250 Honda Recon, starts then stops when you give it gas. This has happened about 3 times now. One day it runs fine. The next day my son will take it for a ride, and it just quits. You start it back up, and as soon as you give it gas it stalls. Tow it back to house, fiddle-fart around with it and it might work right. Or leave it till the next day and it will run fine. Till he gets 5 miles from the house, then it stalls, and won't run again. Have changed plug several times. Cleaned air filter. Do these have a fuel filter? Any other suggestions?
Thanks, Dave


----------



## jeffm80 (Feb 23, 2002)

A little more history on the machine might help. What year is it ? did you just pull it out of storage ?, how old it the gas in the tank ? when it stalls is it sudden or more like its starving for fuel ?


----------



## CAMODIAK (Jun 19, 2006)

Is There Any Gas Leaking Out Of Carb??? Maybe The Floats Are Sticking.
On The Very Bottom Of Carb(in Most Cases) Or The Side On Very Bottom There Is A Screw. Place A White Napkin Or Rag Under Carb. This Helps To See If Any Gunk Comes Out. Unscrew Screw And Let Gas Flow. Do This With Petcock On "off". Let It Run Dry.

Then, Turn Petcock To "on" And Let Flow For A Second Or Two.

Another Thing Could Be The Petcock Itself.

Drain Gas As Much As Possible.
Then Take Petcock Off Tank. In Most Cases, There Is A Filter For Each Setting...
On And Reserve.
Make Sure They Are Clean Too....

Hope This Helps...


----------



## bigcountrysg (Oct 9, 2006)

Inside the petcock for the gas tank is a fuel filter screen ( this is the only fuel filter on the machine). I suggest cleaning that. I also suggest cleaning the carb.

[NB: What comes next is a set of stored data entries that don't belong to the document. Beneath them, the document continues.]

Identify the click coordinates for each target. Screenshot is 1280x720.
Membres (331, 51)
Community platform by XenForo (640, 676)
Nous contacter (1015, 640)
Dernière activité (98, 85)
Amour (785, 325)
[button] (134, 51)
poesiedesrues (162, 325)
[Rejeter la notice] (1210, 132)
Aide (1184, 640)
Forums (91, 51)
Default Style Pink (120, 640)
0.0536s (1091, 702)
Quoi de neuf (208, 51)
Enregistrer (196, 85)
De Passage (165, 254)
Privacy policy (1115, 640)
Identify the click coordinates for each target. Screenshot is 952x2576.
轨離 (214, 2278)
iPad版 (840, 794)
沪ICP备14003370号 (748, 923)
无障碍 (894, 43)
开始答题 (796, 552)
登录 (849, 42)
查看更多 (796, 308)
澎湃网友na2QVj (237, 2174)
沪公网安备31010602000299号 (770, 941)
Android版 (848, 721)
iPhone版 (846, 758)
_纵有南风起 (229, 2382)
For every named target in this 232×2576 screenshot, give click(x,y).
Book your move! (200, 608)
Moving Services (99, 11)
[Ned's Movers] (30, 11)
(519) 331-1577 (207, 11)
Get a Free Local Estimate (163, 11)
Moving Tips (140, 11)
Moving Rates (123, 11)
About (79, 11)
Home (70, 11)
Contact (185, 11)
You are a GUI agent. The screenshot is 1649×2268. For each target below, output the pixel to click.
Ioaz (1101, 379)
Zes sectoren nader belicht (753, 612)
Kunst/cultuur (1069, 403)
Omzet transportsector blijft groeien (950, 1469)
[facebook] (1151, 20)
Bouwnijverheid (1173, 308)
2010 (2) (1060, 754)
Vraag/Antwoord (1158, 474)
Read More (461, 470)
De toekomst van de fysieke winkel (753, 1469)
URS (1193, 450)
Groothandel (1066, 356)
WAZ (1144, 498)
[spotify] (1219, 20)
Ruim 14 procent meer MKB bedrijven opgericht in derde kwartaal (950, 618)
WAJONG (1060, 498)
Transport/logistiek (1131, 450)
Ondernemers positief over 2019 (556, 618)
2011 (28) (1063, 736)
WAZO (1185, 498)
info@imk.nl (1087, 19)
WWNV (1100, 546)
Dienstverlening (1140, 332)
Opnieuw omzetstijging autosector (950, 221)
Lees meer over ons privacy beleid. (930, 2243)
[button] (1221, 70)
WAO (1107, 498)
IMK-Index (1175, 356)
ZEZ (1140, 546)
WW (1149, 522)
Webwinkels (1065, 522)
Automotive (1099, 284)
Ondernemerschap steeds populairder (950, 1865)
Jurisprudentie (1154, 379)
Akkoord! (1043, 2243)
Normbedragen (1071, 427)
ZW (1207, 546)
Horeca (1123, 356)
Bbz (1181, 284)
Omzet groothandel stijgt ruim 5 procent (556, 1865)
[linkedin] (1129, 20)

One modification I have done to Hondas in the past. Is remove that filter screen go to a hardware store. Get an inline fuel filter for a lawn mower. Cut the fuel line going from the fuel tank to the carb. Place the fuel filter inline with the carb. Then every season you can change the fuel filter. Or about every 6 months depending on how often you ride it. To me it sounds like there is a fuel restriction somewhere. Also remove tank and flush it out.


----------



## Asphalt Dave (Jan 31, 2003)

It's either a 2000 or a 2001. It acted up on us a couple times last year, and just about everytime this year. I thought it was a fuel problem, but know nothing about these things. We also have a 2002 Rancher that has been a great unit, other than being cold blooded. I'll try your suggestions, and thanks fior the help.
Dave


----------



## pjc600 (Mar 2, 2006)

is there any performance mods??? what color is the spark plug ???
does it smell rich {like gas} ????


----------



## bigcountrysg (Oct 9, 2006)

Hondas are cold blooded by nature at least all the ones I have owned.


----------



## Trailblazer (Jun 27, 2007)

Check all the vent hoses on the carb. My machine was doing the same thing a few weeks ago and it turned out to be one of the vent tubes had gotten against my exaust pipe and melted. Cut off the melted portion and now it runs fine.


----------